Transmission lines? Do you have any idea how long a speaker cable would have to be in order to start showing transmission line effects?
Check it out: Let's go as high as CD reproduction of frequency and say that we're throwing a 20kHz signal down the old pipe. Now while the speed of sound is decidedly slow in air, the speed of an electrical signal in a wire comes close to the speed of light. It gets bogged down a little by the insulator, but a common speed is about 70% of the speed of light.
Light travels at about 300,000km per second, or approx. 186,000 miles per second. That's fast, so let's slow it down and put some plastic in the way - a little PTFE and we've got it down to 70% of that speed, or 130,200 miles per second. (Disk brakes, wouldn't ya know...)
Now, 20kHz means that the signal is oscillating 20,000 times per second. If we want to figure out how long a single wavelength @ 20kHz is while travelling in the pipe, we just need to divide 130,200 miles by 20,000. In this case we get a wavelength of 6.51 miles, or 34,372.8 feet
Double that for 10kHz (68,745.60 feet)
Quadruple that for 5kHz (137,491.2 feet)
Octuple that for 2.5kHz (274,982.4 feet)
When would you begin to see transmission line effects? Full wave? Half wave? Quarter wave? Eighth wave? 1/1,000th wave?
Let's get kooky here and say that transmission line effects may actually contribute some sideband funkies at 1/4,096 wave - lets' see how long your speaker cable would have to be (@ frequency) to show up some of these tranmsmission line effects that the magic boxes seem to cure:
20kHz @ 1/4,096 wave = 8.391797 feet (do-able)
10kHz @ 1/4,096 wave = 16.783594 feet (less do-able)
5kHz @ 1/4,096 wave = 33.567188 feet (much less do-able)
Now ... what are the chances that there are any registerable transmission line effects at 1/4,096 wave?
Er ... none
You'd be lucky to "experience" transmission line effects at 1/16th wave which, at 20kHz would require a 2,148.3 foot long speaker cable.
Phase delay between current and voltage?

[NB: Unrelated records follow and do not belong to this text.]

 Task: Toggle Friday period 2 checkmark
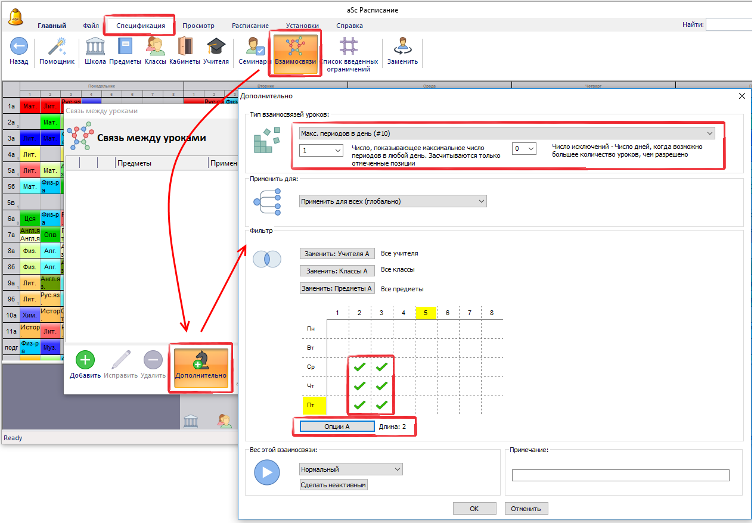(359, 406)
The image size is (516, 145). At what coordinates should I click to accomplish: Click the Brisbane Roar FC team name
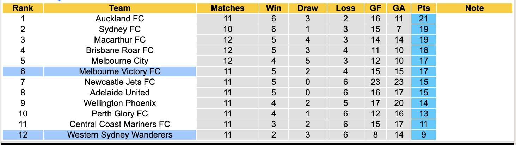(x=120, y=50)
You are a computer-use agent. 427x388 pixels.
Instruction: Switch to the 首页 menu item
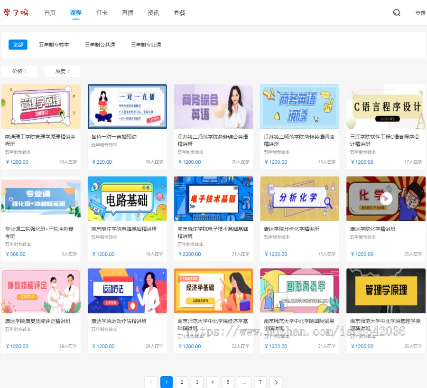[50, 13]
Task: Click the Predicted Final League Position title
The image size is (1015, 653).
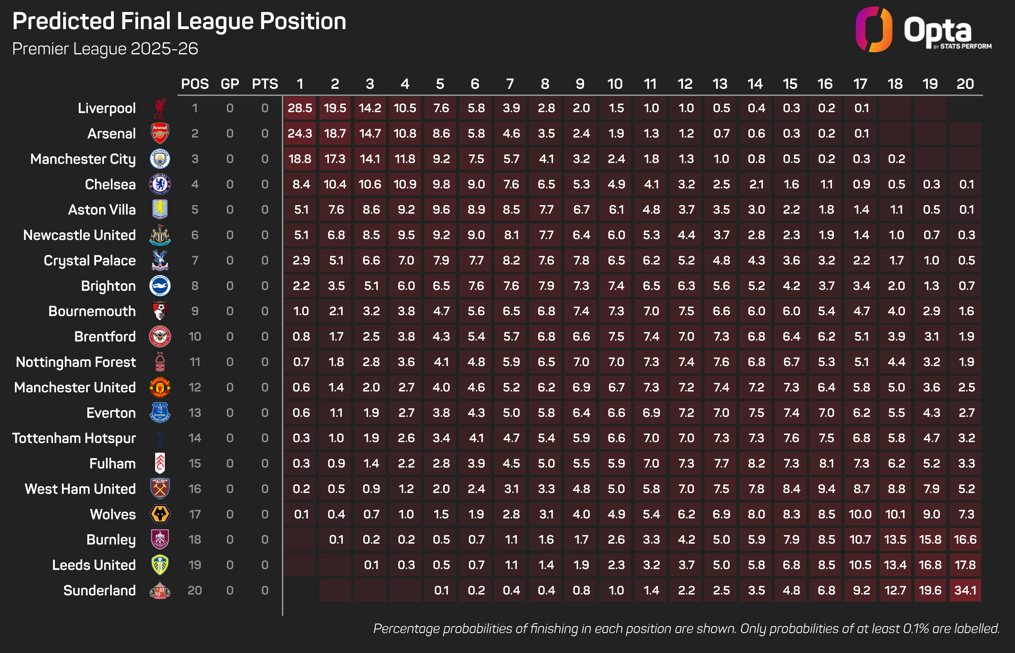Action: (x=179, y=21)
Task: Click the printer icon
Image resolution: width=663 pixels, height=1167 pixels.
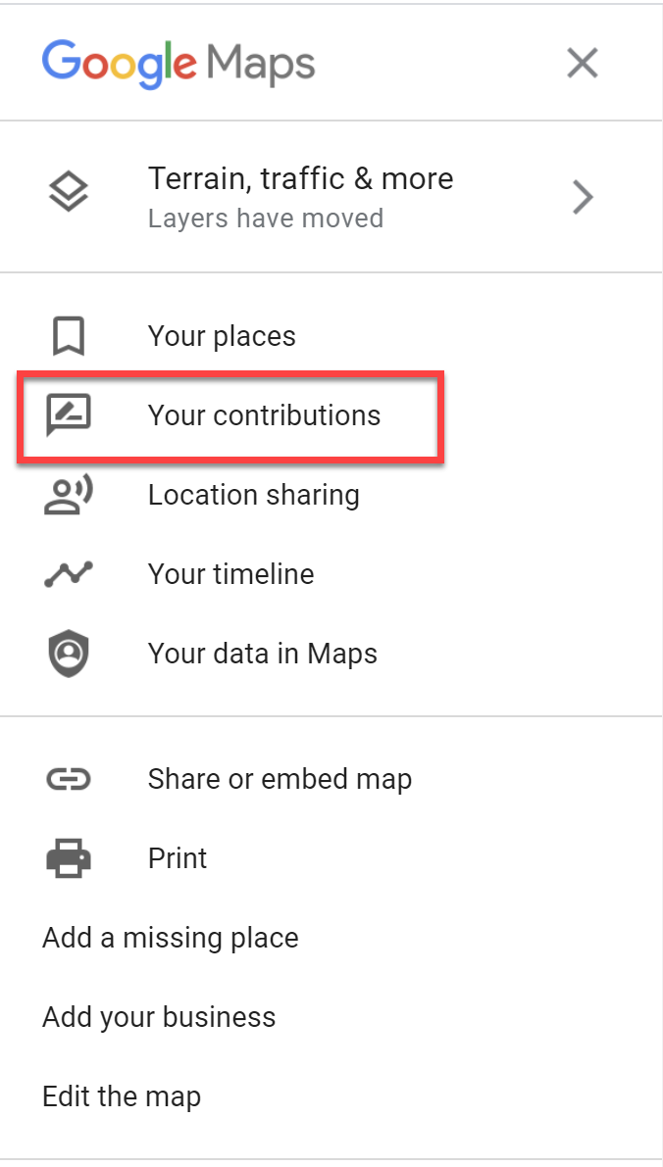Action: [68, 857]
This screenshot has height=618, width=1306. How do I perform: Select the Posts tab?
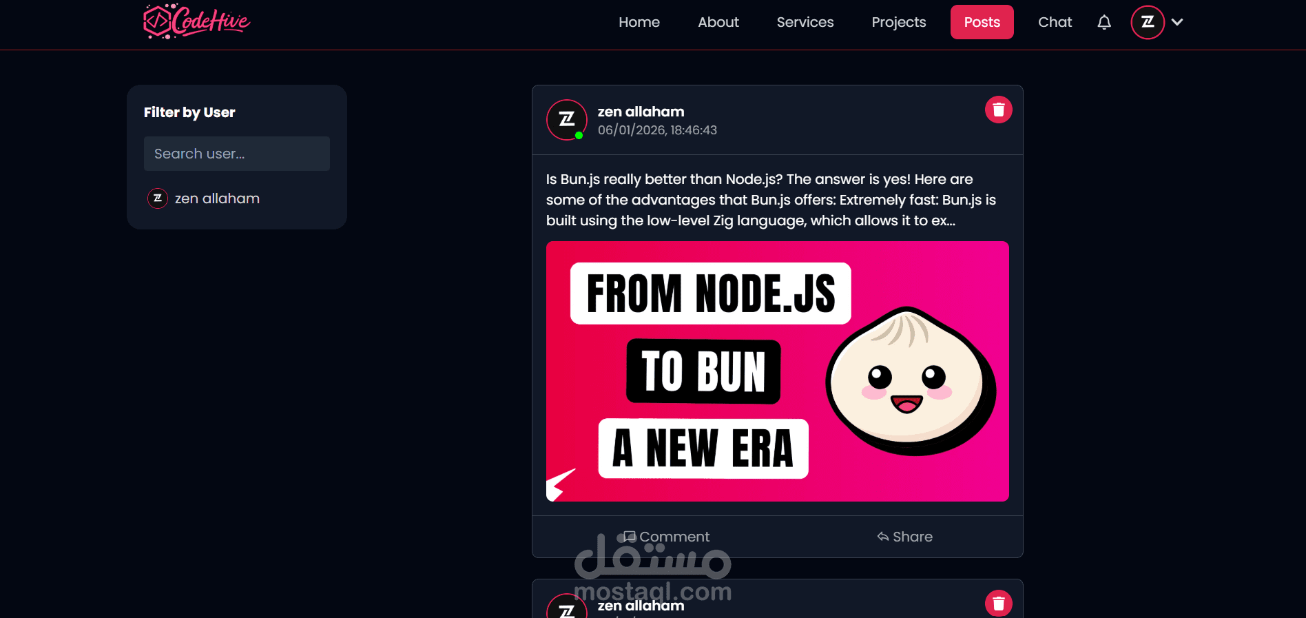982,22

You'll have to fill me in on what this means, because I have absolutely no idea at all.
Phase "delay" is a function of time and, therefore, a function of frequency - frequencies are susceptible to phase shift, but voltage and current? Voltage and current are not - I repeat for the deaf - NOT the "ingredients of sound". They are, first of all, two different things and second of all inextricably (for audio purposes) intertwined by Ohm's law (V = IR, I = V/R, R = V/I)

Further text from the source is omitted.